Mixture Density Network

rpinsler commented 9 years ago

Hi all,

I try to build a MDN-like model with keras. This basically adds a GMM on top of a network, which can be modeled using appropriate activation functions, i.e. for a D-dimensional output and M mixture components, we would apply:

linear activation for the means (M*D outputs)
exponential activation for the variances (M outputs, assuming radial covariance matrix)
softmax activation for the weights (M outputs)

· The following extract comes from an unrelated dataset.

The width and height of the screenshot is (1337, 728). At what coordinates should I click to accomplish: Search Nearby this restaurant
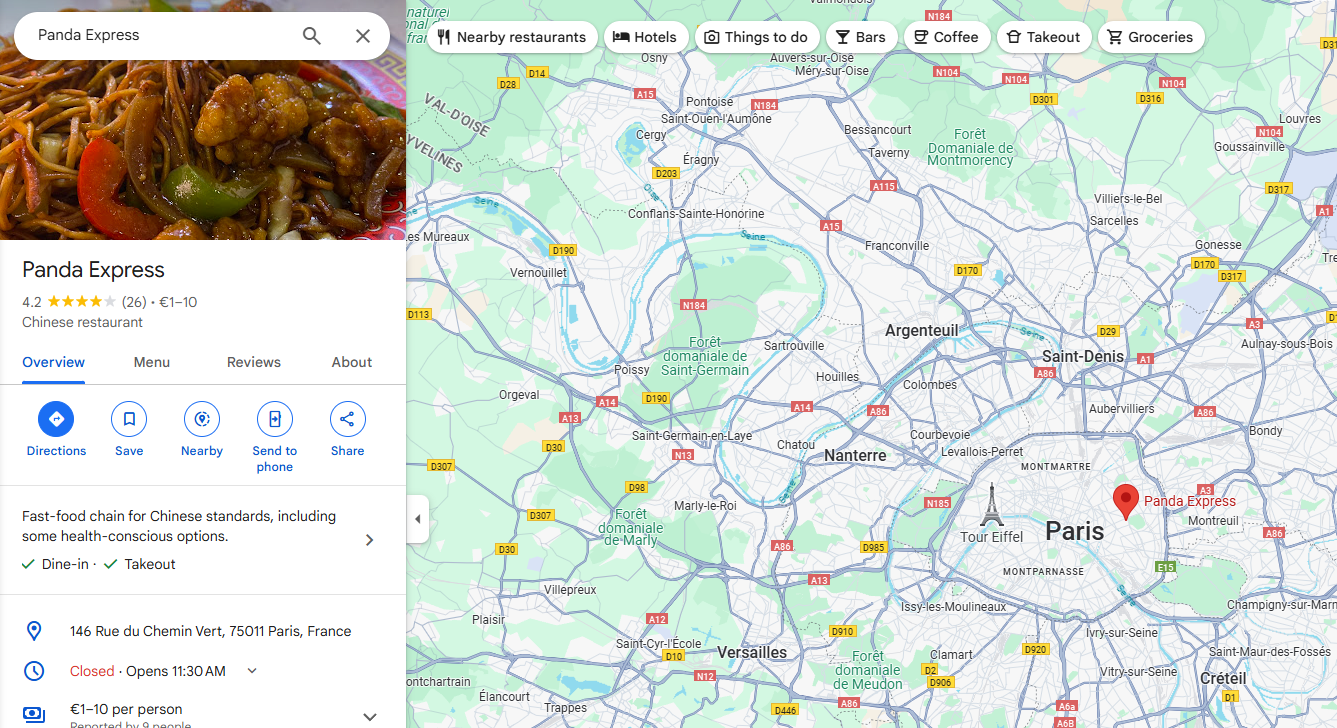pos(202,430)
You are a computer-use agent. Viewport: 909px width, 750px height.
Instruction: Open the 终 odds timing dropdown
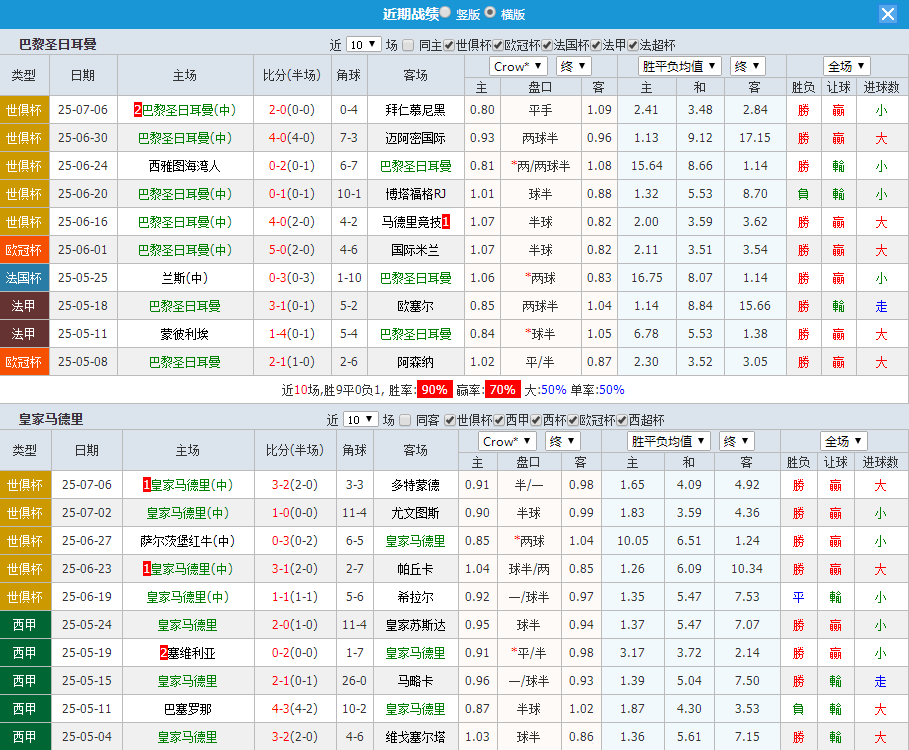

I tried to model this using Graph but the only thing I could come up with is to split the (intermediate) output of the network into three dense layers with M*D, M and M outputs, respectively, and then apply the activations mentioned above. However, I don't want to learn separate weights, but rather apply the three activations to different parts of the output (since this is typically done if I understand it correctly). I had a look into the Lambda layer too, but then again it seems that indexing in Theano isn't straightforward as well.

Any ideas?

rpinsler commented 9 years ago

I came up with a solution, but don't know how to properly pass the number of mixing coefficients, M, as a parameter. The code looks as follows:

M = 3
model_gmm = Sequential()
[...]
model_gmm.add(Dense((M+2)*input_dim))
model_gmm.add(Lambda(gmm_activation(M))
model_gmm.compile(loss=gmm_loss(M), optimizer='adam')

def gmm_activation(M):
  """
  GMM-like activation function.
  Assumes that input has (M+2)*D dimensions, where D is the dimensionality 
  of the target data. The first M*D features are treated as means, the next 
  M features as variances and the last M features as mixture components of the GMM. 
 """

  def gmm_activation_fn(x): 
    D = T.shape(x)[1]/(M+2)
    return T.concatenate([x[:,:M*D-1], T.exp(x[:,M*D:2*M*D-1]), T.nnet.sigmoid(x[:,2*M*D:])], axis=1)

def gmm_loss(M):
  """
  GMM loss function.
  Assumes that y_pred has (M+2)*D dimensions and y_true has D dimensions.
  The first M*D features are treated as means, the next M features as 
  variances and the last M features as mixture components of the GMM. 
  """
  def loss(m, M, y_true, y_pred):
    D = T.shape(y_true)[1]
    return (y_pred[:,(D+1)*M+m]/y_pred[:,D*M+m]) \
      * T.exp(-T.sum(T.sqr(y_pred[:,D*m:(m+1)*D] - y_true))/(2*y_pred[:,D*M+m]**2))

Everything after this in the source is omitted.